[[ MATERIAL PROVIDED, beginning ]]

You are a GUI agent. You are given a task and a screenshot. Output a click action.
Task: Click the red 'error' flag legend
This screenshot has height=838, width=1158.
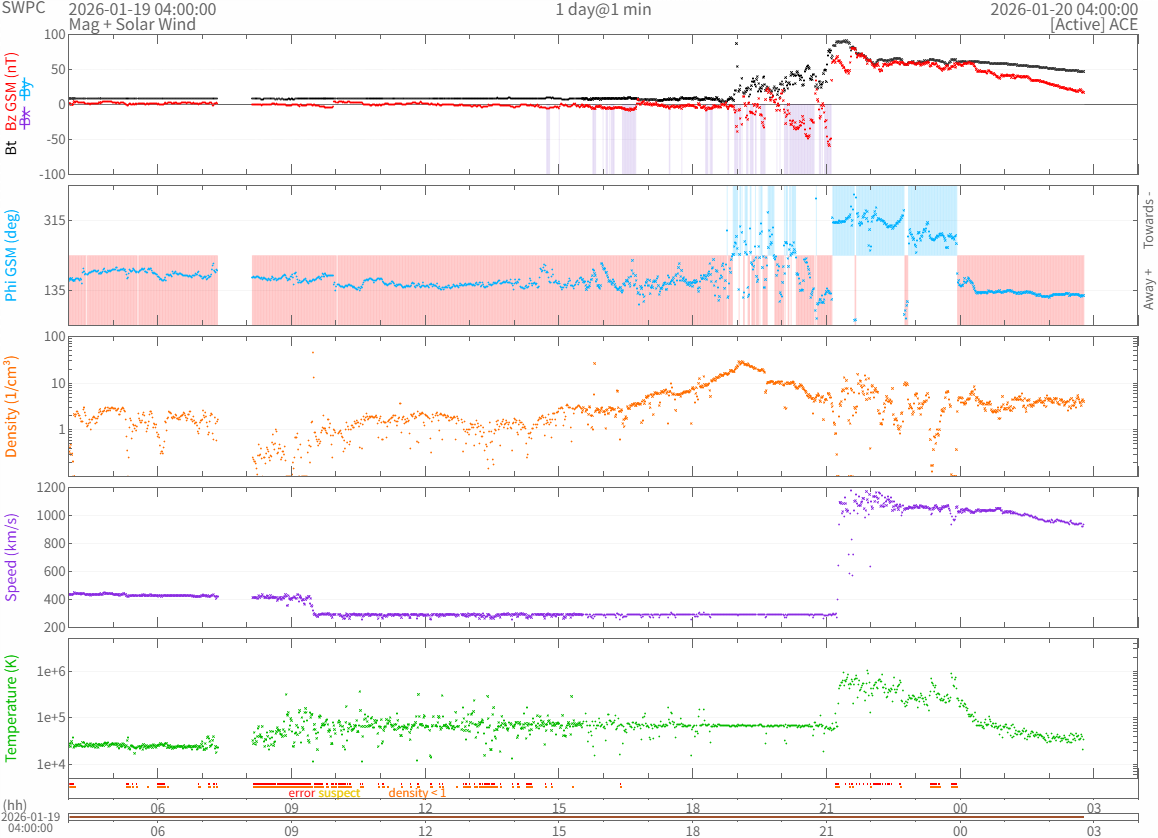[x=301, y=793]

[[ MATERIAL PROVIDED, end ]]
[[ MATERIAL PROVIDED, beginning ]]

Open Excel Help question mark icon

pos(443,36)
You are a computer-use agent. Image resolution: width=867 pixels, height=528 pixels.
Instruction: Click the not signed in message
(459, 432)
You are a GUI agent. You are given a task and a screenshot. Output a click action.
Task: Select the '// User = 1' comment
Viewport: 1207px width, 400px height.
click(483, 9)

[[ MATERIAL PROVIDED, end ]]

When the line with "You are a computer-use" is reached in the data above, begin copying, and stop after the line with "Task: Select the '// User = 1' comment"; copy each line exactly, both ends included.

You are a computer-use agent. Image resolution: width=867 pixels, height=528 pixels.
Instruction: Click the not signed in message
(459, 432)
You are a GUI agent. You are given a task and a screenshot. Output a click action.
Task: Select the '// User = 1' comment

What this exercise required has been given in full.